WASHINGTON (JTA) — On President Donald Trump’s last day in office, Roger Stone was furious that his old friend declined to pardon a bevy of Stone’s associates and fellow travelers. The longtime political trickster blamed Trump’s son-in-law, Jared Kushner, and he had a plan.
“In two weeks he’s moving to Miami,” Stone told Enrique Alejandro, his employee, referring to Kushner. “He’s going to get a beating. He needs to have a beating. And needs to be told, ‘This time we’re just beating you. Next time we’re killing you.’”
Alejandro was wary of the Danish documentary team filming this exchange, and urged Stone to explain he was joking, according to a Washington Post report posted Friday.
No, he wasn’t kidding, Stone said. “No, no, it isn’t joking. Not joking. It’s not a joke,” he said.

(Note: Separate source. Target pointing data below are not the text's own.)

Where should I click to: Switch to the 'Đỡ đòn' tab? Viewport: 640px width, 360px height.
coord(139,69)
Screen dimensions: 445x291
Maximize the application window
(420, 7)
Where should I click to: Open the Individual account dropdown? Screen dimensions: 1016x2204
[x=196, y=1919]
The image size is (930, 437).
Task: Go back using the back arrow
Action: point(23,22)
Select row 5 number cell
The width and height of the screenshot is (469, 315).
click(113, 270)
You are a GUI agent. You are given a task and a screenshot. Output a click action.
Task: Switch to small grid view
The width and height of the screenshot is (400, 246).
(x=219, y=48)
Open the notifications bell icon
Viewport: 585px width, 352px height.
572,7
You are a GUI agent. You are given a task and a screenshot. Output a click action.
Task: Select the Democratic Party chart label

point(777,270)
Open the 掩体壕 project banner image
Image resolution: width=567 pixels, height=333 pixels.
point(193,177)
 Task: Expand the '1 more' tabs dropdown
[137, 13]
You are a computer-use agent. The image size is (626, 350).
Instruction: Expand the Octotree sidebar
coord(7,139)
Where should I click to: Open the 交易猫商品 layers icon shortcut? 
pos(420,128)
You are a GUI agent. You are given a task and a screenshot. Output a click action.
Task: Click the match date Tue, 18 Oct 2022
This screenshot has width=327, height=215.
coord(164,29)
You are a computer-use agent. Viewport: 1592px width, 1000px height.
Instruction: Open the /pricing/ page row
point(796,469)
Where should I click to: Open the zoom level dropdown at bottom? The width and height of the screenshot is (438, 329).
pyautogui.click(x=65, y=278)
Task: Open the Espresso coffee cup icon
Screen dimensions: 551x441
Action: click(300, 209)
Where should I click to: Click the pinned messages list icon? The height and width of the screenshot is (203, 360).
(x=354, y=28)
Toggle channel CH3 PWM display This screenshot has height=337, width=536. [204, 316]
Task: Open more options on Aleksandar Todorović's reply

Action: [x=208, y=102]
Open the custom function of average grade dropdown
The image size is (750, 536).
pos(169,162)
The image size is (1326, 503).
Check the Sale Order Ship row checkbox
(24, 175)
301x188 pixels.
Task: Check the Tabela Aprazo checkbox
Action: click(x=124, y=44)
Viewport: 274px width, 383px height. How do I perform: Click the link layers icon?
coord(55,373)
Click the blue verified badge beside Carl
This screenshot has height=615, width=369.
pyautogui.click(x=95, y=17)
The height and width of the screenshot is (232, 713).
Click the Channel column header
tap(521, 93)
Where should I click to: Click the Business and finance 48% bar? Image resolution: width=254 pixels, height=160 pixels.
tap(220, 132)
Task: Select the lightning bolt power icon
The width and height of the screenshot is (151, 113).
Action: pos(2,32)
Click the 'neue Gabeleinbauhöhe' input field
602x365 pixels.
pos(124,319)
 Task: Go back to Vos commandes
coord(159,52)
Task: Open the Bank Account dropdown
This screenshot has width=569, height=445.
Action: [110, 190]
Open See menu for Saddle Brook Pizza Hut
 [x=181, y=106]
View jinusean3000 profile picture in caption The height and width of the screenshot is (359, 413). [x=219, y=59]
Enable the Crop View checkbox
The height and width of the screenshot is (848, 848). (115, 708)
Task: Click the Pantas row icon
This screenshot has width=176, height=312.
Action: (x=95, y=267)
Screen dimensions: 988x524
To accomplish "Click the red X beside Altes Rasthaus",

The Post was the first to review hours of footage by the Danish documentarians, who followed Stone for two years. Stone told the Post his remarks were removed from context but did not explain how.
It was not the only time that day — Jan. 20, 2021, the day of Joe Biden’s inauguration — that Stone contemplated violence against Kushner. Stone told a friend over the phone that Kushner should be “punished in the most brutal possible way” and would be “brain dead when I get finished with him.”
Kushner, who is Jewish, took the lead in screening pardon and commutation requests in Trump’s final weeks. Stone, who is not, wanted Trump to issue an array of preemptive pardons — a highly unusual move — in anticipation of possible prosecutions against the array of lawmakers and others who worked to overthrow Biden’s election, urged on by Trump’s false claims that he was there rightful winner. Followers who heeded Trump’s false claims stormed the Capitol on Jan. 6.
Stone himself was pardoned by Trump in December 2020 for his conviction on charges of obstruction, making false statements and witness tampering in relation to an investigation into interference in the 2016 election. Before becoming an adviser to Trump, Stone had been known for his capacity for “dirty tricks” in his role campaigning for President Richard Nixon.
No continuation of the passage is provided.